Using Private Repositories

In the event that the repository housing the Terraform module is private and necessitates authentication for access, it is possible to integrate the authentication credentials into a secret located within the namespace.

Using SSH Authentication

Assuming a scenario where a Terraform module is hosted in a private Github repository, the following steps outline the process of adding authentication details:

  1. Generate an SSH deployment key for the repository, granting it the ability to clone.

  2. Create a Kubernetes secret within the namespace, housing the SSH private key.

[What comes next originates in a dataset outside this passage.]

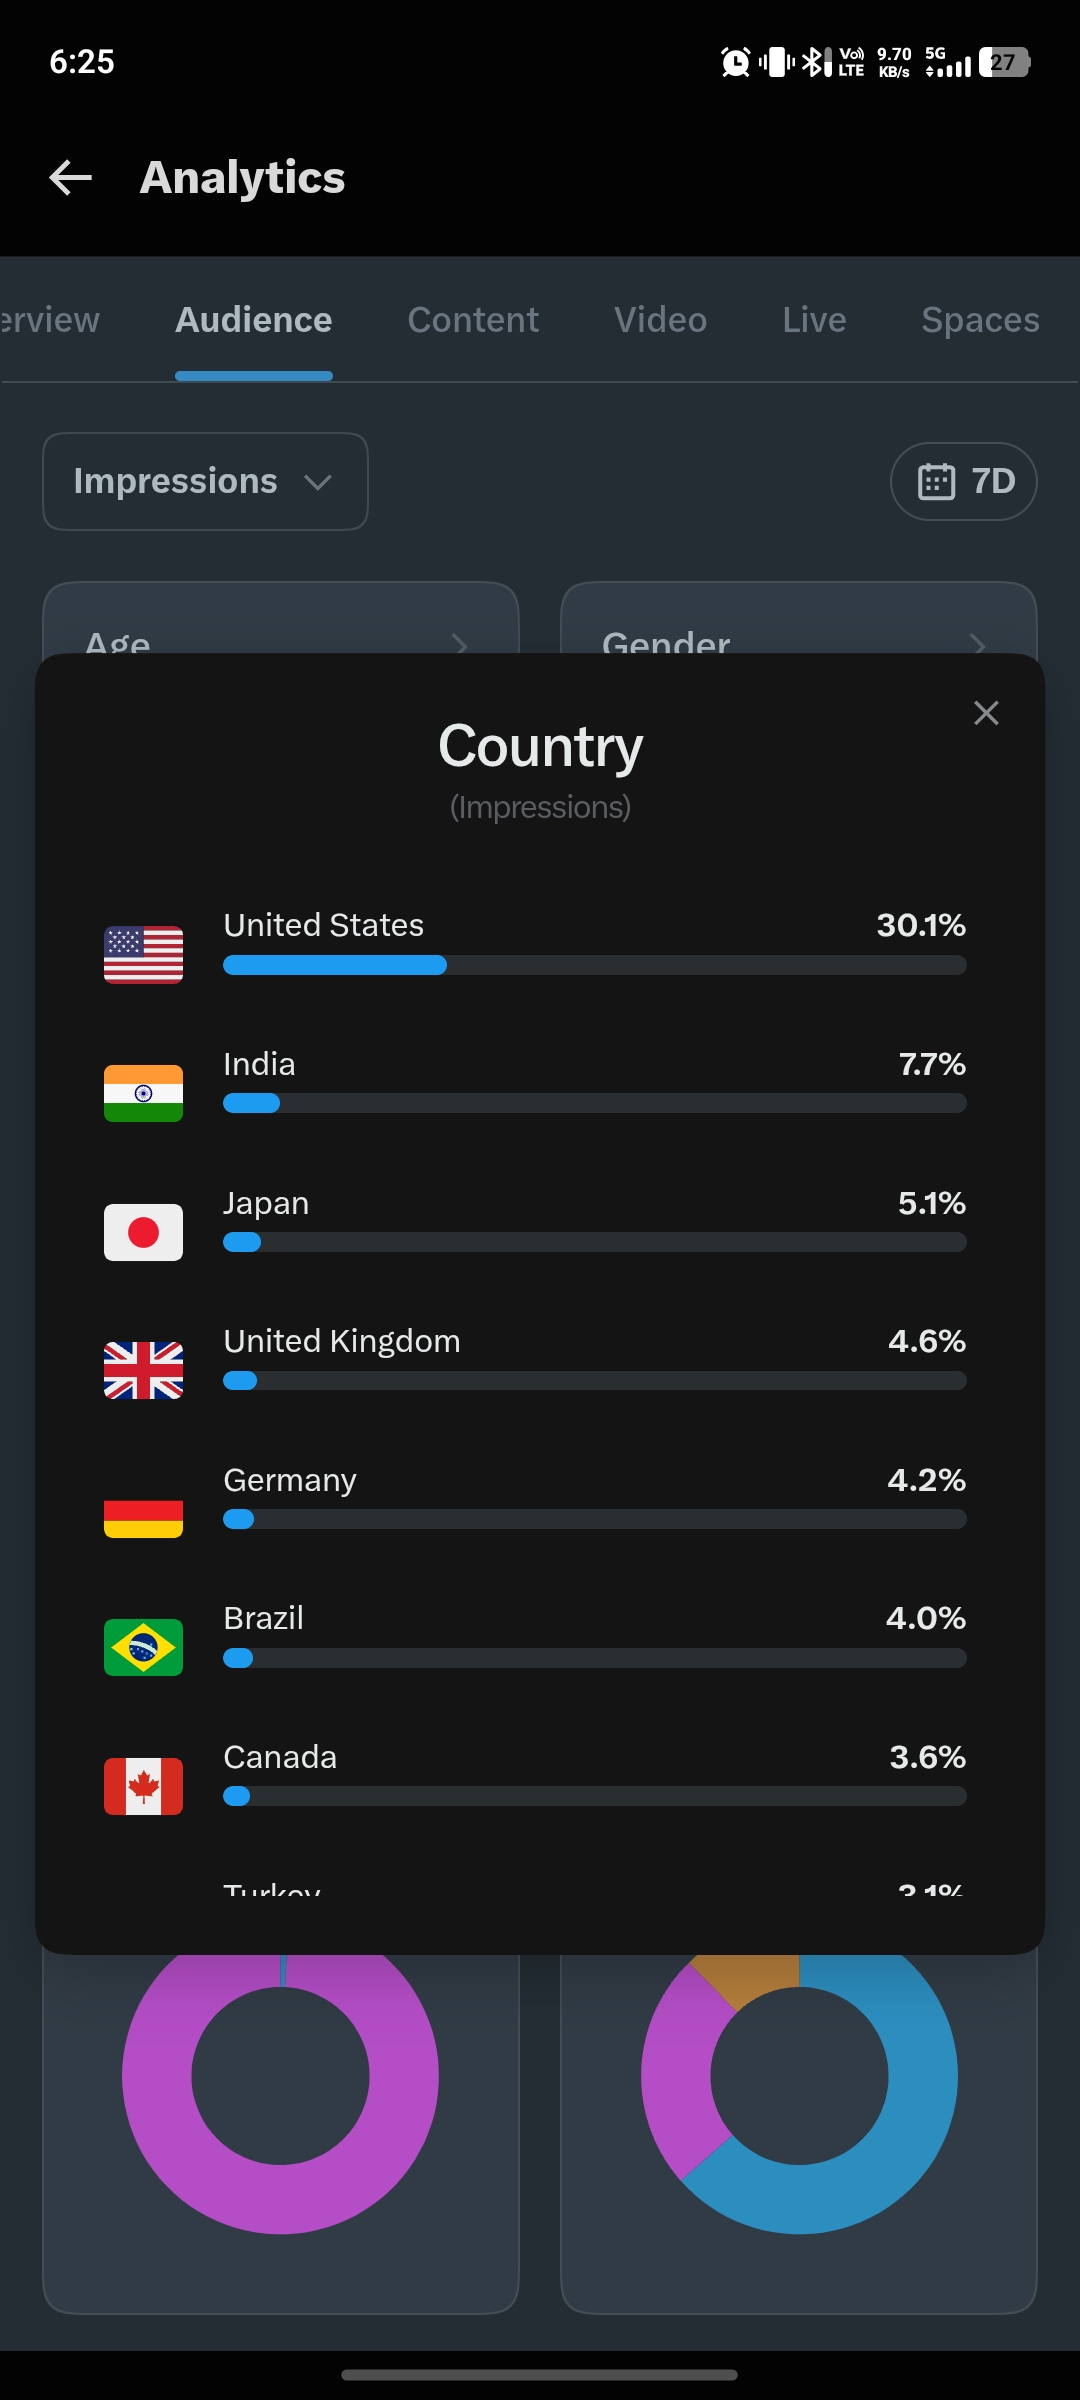Tap the United States flag icon
Screen dimensions: 1080x2400
[x=143, y=955]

    $ kubectl -n apps create secret generic ssh --from-file=SSH_AUTH_KEY=id.rsa
  3. Update the Terraform module configuration resource, specifying the spec.auth.name: [NAME] as the name of the secret:

    spec:
    auth:
    name: ssh
  4. Reference a git repository as the module source

    spec:
    module: git::ssh://git@github.com/ORG/REPOSITORY?ref=<TAG|BRANCH|COMMIT>
tip

In case there is a need to extract a specific folder within the repository, the syntax git::ssh://git@github.com/ORG/REPOSITORY//PATH?ref=<TAG|BRANCH|COMMIT> can be utilized.

Using HTTP Authentication

To utilize HTTP authentication for a private repository, follow these steps:

  1. Create a Kubernetes secret containing the username and password:
$ kubectl -n app create secret generic httpauth --from-literal=GIT_USERNAME=USERNAME --from-literal=GIT_PASSWORD=PASSWORD
  1. Update the Configuration to include the authentication reference:

    spec:
    auth:
    name: httpauth
  2. Reference the Terraform module using HTTP:

    spec:
    module: https://git@github.com/ORG/REPOSITORY?ref=<TAG|BRANCH|COMMIT>

Using Token Authentication

Use the same process as above, creating a Kubernetes secret containing TOKEN.

What sources are supported?

Our platform leverages the same library as Terraform, specifically go-getter, which provides support for the following source types:

  • Git
  • Mercurial
  • HTTP
  • Amazon S3
  • Google GCP

For a comprehensive overview of the supported sources, please refer to the go-getter documentation.